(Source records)
· · · · · · ·

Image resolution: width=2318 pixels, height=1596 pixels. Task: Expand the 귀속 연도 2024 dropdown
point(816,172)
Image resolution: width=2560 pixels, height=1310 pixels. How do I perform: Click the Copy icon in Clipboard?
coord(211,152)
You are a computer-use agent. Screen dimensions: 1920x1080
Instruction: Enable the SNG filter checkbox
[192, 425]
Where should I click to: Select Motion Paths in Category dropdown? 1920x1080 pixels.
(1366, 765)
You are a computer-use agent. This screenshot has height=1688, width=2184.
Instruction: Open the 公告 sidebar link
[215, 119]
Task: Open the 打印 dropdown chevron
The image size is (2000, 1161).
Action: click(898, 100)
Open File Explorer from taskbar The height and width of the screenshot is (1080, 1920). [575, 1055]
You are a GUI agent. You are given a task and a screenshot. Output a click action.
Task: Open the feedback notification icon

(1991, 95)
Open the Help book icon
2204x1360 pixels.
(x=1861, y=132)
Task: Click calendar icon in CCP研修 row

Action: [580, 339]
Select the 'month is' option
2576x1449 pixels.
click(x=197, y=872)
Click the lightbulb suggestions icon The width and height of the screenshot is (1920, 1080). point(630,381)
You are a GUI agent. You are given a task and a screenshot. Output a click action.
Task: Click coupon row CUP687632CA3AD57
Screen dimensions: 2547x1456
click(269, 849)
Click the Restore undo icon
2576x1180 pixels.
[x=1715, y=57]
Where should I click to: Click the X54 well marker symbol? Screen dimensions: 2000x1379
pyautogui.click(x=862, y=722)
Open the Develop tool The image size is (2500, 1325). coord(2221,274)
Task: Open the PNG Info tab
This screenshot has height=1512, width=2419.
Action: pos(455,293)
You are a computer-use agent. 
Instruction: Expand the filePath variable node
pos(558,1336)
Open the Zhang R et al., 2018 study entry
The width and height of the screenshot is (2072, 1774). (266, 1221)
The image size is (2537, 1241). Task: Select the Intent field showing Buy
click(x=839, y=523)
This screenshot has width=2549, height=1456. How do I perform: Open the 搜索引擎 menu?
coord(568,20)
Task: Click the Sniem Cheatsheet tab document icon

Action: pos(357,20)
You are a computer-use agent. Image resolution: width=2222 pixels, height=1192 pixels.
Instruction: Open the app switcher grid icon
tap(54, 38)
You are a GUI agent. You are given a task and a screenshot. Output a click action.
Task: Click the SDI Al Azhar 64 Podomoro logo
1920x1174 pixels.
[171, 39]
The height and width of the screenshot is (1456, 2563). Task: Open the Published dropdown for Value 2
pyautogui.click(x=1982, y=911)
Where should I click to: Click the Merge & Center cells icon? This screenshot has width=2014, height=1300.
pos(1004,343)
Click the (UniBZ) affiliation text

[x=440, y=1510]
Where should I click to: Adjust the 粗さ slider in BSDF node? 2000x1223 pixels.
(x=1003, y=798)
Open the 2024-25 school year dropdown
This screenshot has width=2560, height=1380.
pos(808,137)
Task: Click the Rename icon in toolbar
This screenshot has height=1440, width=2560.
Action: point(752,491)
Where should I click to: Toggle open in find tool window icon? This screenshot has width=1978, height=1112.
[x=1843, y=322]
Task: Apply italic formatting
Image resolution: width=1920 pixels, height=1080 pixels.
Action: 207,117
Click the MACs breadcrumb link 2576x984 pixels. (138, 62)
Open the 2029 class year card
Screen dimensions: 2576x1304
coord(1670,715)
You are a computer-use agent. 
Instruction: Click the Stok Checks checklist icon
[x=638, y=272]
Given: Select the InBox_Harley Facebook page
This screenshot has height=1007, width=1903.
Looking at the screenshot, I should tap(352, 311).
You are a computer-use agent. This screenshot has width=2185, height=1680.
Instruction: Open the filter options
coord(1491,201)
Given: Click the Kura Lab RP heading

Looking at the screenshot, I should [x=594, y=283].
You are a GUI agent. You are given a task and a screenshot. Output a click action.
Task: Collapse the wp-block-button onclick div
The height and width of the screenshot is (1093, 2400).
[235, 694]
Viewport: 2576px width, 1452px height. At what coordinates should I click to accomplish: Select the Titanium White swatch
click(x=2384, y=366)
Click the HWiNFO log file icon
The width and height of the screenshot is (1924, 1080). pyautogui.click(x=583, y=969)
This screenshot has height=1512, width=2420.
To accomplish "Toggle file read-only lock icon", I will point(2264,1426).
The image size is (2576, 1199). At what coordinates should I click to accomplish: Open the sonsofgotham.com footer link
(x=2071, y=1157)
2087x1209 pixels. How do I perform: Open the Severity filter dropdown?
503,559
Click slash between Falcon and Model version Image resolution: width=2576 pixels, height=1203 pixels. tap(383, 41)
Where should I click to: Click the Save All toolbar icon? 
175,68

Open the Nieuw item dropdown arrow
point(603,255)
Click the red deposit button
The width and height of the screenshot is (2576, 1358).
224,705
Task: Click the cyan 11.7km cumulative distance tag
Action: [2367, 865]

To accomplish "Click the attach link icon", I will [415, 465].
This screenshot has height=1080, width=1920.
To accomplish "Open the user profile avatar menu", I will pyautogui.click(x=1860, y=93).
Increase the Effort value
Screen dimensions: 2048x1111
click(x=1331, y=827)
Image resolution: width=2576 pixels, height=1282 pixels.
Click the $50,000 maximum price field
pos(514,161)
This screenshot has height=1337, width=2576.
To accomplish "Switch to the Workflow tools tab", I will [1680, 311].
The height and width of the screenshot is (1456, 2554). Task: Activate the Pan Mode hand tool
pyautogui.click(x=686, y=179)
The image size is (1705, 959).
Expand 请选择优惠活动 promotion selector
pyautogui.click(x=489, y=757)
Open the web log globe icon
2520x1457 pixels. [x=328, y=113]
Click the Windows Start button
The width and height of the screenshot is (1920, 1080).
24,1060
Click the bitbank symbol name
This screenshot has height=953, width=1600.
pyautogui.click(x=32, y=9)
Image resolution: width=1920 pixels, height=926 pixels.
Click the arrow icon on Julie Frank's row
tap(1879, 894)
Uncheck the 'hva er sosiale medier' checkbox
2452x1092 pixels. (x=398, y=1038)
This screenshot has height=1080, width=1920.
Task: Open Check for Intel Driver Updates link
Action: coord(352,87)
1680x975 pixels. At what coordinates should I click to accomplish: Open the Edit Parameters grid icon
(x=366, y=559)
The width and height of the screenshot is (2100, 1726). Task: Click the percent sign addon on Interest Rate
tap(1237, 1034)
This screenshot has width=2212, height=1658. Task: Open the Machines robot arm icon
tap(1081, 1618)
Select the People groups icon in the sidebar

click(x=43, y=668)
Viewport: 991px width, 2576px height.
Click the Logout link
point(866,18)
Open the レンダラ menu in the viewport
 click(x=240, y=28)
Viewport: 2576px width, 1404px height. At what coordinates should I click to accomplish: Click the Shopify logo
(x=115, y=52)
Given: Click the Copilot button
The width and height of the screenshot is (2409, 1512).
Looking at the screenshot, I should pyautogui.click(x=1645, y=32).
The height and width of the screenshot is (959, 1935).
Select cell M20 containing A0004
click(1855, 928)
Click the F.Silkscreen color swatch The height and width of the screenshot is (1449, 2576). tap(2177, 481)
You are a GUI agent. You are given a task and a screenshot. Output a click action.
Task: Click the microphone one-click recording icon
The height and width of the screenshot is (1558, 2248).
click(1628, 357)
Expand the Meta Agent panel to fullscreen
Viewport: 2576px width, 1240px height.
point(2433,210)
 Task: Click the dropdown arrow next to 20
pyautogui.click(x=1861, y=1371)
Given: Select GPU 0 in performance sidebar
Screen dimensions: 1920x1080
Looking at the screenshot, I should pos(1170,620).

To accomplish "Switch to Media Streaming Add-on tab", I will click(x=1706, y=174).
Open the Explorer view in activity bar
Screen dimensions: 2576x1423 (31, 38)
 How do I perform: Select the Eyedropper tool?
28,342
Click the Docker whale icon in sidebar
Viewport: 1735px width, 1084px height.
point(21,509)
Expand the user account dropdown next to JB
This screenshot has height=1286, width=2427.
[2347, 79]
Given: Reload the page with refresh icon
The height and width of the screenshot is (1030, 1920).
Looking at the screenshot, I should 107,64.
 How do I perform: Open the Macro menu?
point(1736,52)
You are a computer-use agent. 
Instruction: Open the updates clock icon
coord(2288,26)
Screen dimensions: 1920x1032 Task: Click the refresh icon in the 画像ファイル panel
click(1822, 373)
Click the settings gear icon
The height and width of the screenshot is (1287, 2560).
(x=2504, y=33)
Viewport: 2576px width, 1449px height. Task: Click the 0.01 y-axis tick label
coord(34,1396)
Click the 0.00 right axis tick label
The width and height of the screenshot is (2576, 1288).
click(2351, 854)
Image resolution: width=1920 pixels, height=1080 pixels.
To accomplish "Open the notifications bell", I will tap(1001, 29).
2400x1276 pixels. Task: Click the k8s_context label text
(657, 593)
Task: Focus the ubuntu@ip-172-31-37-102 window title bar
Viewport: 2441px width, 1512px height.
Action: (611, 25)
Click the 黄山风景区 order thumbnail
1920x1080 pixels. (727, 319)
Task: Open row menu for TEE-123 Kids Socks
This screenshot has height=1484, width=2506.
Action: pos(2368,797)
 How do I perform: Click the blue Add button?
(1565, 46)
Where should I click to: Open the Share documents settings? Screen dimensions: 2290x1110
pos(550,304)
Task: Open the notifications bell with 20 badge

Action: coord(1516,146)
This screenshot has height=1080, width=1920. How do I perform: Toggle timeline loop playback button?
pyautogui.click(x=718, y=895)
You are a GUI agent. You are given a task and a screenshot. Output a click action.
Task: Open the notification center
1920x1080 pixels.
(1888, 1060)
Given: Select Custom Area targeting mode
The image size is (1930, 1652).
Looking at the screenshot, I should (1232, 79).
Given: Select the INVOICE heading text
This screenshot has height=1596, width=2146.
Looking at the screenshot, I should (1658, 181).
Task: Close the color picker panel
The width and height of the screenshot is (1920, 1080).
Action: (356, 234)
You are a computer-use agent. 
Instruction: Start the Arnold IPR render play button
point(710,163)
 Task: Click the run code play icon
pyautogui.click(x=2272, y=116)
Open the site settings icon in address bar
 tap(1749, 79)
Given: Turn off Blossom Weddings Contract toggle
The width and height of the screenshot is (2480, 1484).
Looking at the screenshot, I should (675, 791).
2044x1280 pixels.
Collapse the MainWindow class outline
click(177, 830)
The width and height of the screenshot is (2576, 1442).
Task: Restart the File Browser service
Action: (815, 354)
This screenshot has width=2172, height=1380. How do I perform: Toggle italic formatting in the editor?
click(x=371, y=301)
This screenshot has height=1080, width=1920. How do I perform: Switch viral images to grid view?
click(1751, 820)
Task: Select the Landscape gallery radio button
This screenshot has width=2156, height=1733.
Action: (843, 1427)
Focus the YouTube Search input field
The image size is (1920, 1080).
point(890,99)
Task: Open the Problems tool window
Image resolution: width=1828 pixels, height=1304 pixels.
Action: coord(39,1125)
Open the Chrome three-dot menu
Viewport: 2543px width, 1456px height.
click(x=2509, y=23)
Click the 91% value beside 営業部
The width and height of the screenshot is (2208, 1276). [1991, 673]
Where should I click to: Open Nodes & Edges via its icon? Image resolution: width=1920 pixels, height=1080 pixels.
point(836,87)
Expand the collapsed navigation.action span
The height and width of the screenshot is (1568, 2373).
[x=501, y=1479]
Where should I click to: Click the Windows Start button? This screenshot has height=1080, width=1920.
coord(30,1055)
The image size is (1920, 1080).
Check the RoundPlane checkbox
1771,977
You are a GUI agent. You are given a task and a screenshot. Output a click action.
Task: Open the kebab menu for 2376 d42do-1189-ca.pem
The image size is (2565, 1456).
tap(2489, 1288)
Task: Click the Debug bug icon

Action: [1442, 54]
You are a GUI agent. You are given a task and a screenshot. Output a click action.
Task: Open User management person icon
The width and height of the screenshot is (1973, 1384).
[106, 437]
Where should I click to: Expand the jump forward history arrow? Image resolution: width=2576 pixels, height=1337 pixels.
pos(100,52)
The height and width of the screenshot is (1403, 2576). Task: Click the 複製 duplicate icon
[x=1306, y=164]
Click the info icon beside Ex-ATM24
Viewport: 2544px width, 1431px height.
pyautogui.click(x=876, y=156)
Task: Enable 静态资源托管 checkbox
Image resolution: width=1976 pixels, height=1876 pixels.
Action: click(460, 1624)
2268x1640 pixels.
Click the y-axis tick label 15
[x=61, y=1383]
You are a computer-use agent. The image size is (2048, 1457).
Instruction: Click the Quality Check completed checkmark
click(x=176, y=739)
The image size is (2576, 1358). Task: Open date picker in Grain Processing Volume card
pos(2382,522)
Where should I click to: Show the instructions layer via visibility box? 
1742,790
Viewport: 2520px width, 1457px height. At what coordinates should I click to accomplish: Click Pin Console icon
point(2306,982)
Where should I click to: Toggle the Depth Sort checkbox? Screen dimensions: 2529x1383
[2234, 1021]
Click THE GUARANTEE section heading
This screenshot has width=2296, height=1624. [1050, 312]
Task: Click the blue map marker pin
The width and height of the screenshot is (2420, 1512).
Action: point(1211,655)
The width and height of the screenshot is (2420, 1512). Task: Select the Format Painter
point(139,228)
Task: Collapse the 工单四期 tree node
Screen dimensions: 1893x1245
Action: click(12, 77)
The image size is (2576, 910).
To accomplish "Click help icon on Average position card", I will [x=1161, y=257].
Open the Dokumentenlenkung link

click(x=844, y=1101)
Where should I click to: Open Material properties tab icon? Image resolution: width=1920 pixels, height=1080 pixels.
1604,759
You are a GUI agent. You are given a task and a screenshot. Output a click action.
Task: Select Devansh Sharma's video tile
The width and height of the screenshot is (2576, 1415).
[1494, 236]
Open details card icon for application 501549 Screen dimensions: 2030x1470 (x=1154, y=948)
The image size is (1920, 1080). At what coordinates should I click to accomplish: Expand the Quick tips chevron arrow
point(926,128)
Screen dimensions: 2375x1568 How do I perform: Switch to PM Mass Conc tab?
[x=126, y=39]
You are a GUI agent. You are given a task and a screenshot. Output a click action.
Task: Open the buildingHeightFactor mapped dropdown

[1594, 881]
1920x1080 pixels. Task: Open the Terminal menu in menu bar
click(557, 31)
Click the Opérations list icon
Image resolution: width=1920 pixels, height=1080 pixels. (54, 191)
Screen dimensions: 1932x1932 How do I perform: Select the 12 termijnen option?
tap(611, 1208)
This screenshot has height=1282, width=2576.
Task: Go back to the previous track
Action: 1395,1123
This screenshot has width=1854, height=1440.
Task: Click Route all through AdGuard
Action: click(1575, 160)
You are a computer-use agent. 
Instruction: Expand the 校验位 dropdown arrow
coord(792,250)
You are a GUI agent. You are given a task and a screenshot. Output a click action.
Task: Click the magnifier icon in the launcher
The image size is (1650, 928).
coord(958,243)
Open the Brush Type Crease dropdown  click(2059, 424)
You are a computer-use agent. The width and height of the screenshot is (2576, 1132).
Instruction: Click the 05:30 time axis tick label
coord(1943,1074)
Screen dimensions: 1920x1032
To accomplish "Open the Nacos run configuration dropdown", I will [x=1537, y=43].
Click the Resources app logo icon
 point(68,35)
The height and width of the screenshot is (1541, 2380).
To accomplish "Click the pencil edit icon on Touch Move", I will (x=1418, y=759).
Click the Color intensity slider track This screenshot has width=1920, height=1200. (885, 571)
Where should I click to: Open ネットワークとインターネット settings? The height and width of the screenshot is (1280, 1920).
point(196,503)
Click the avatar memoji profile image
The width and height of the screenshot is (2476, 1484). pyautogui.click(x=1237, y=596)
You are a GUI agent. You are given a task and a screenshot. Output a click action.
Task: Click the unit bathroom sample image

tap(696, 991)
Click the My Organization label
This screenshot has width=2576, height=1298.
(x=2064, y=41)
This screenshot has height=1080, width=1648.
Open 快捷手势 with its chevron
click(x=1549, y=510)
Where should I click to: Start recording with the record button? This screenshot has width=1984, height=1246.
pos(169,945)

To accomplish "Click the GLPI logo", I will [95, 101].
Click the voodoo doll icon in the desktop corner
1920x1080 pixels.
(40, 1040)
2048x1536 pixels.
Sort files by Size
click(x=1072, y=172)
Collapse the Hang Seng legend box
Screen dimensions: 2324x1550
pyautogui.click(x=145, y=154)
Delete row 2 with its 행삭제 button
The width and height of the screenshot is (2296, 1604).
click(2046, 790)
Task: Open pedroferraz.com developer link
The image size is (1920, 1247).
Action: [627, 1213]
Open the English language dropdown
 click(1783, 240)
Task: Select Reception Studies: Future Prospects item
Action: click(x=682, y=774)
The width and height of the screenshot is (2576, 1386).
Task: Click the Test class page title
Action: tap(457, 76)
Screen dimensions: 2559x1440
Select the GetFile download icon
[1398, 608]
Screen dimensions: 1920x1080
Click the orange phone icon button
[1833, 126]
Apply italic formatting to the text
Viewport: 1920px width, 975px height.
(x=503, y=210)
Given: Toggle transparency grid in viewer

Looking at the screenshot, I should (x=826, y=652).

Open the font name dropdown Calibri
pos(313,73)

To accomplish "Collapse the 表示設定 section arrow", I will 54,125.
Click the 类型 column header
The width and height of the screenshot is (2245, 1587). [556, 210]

· · · · · · ·

Say how many lines in the entries above contain the string "Apply". Give the number by itself.

2